Climate Modeling

 

One of CRANE’s primary research objectives is to address the question of how and when human activities have become the dominant drivers shaping the earth’s biological and physical systems.  This is a major scientific challenge facing the discipline of archaeology today, and is particularly timely in the context of ongoing debate about anthropogenic impacts on the environment, and the need to improve the sustainability and resilience of contemporary human society in the face of climate and environmental change.

It has become inescapably clear that the ultimate impacts of climate change are not simply due to its environmental effects, but are mediated through global social and political responses to such change. The ways that climate change influences society therefore are inherently both environmental and social phenomena, and social scientists thus are ideally suited to contribute to the ongoing discussion.

 

 

Global Climate Models (GCMs) are one of the most important mechanisms for examining the potential future environmental impacts of climate change. These models use current knowledge of the underlying physics of climate processes to simulate global changes in the environment going forward in time by combining models of the atmosphere, oceans, land surface and sea ice that dynamically interact with each other. An important concurrent effort has involved the use of GCMs to model past climates (see for example, PMIP4, https://pmip4.lsce.ipsl.fr/doku.php). As part of the CRANE project, a team led by Richard Peltier of the University of Toronto is modelling global climate for the period beginning with the deglaciation that occurred at the end of the last Ice Age, and continuing throughout the Holocene period.

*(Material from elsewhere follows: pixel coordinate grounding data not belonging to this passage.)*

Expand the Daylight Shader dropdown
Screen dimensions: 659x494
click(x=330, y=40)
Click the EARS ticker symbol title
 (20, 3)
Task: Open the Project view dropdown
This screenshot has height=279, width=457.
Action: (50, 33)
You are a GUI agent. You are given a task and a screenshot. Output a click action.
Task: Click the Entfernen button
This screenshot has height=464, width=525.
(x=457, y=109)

Because most GCMs provide outputs at a fairly low level of spatial resolution, there are limitations to their application to research problems that address regional-level patterns. The local manifestations of global climate changes are highly region-specific, and interpretation of these patterns at a regional level requires higher spatial resolution. Downscaling of global climate data using nested regional climate models (RCMs), therefore, offers an opportunity to achieve greater spatial resolution of GCM outputs.

 

CRANE is therefore also employing methodology developed by Peltier and colleagues to dynamically downscale GCM outputs to three nested levels of resolution within the Eastern Mediterranean, with specific attention to the three key transitional eras (i.e., the onset of the Holocene and agricultural village life, the genesis and collapse of urbanism in the fourth and third millennia BCE [the mid-Holocene], and the collapse of Bronze Age civilization at the end of the second millennium BCE).

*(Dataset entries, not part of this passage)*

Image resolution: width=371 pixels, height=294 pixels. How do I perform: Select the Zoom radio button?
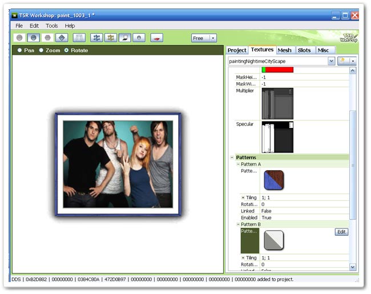click(x=42, y=50)
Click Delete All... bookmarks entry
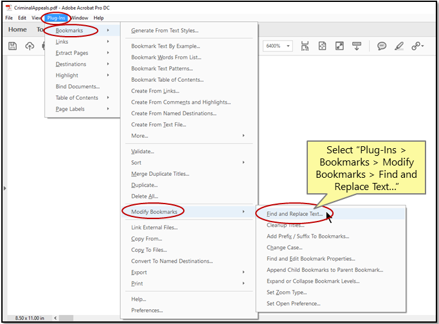 click(145, 196)
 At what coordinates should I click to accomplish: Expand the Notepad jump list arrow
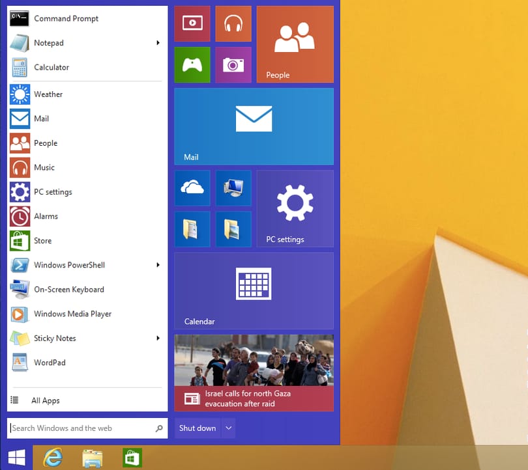coord(158,43)
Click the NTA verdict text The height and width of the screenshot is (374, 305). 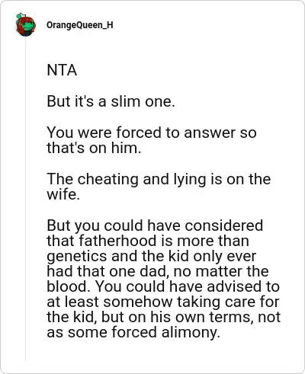62,70
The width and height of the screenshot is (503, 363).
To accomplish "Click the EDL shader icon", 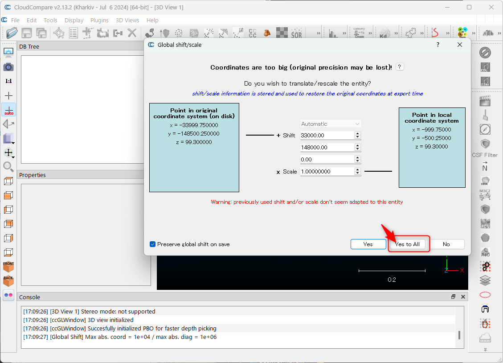I will tap(485, 68).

A schematic depiction of a the organization of a GCM; from IPCC, http://ipcc-data.org/guidelines/pages/gcm_guide.html)

Sample output of GCM data for November mean surface air temperature in pre-industrial control period, ca. AD 281-310, model CCSM3; figure from www.ipcc-data.org, 21 Jan 2019

The low availability and uneven chronological and geographic distribution of climate proxy data from this region means that these models will contribute an entirely new form of data to discussions about the impacts of climate change in these periods, at a higher spatial and chronological resolution than previously possible, allowing an assessment of both inter- and intra-regional variability in the local manifestations of environmental change. Investigated in tandem with the high-resolution chronological and archaeological datasets accumulated as part of the broader CRANE project, we will for the first time be able usefully to address the complex interrelationships involved in assessing climate as a historically driving force.

Sample output of regional climate model demonstrating improved spatial resolution in modelling precipitation in western Canada; top left, GCM output; top right, observed precipitation values; bottom left and right, output of downscaled regional model at 30 km and 10 km resolution, respectively; Erler et al. 2015, Fig. 2

Region of interest for CRANE Climate Modelling, with increasing spatial resolution.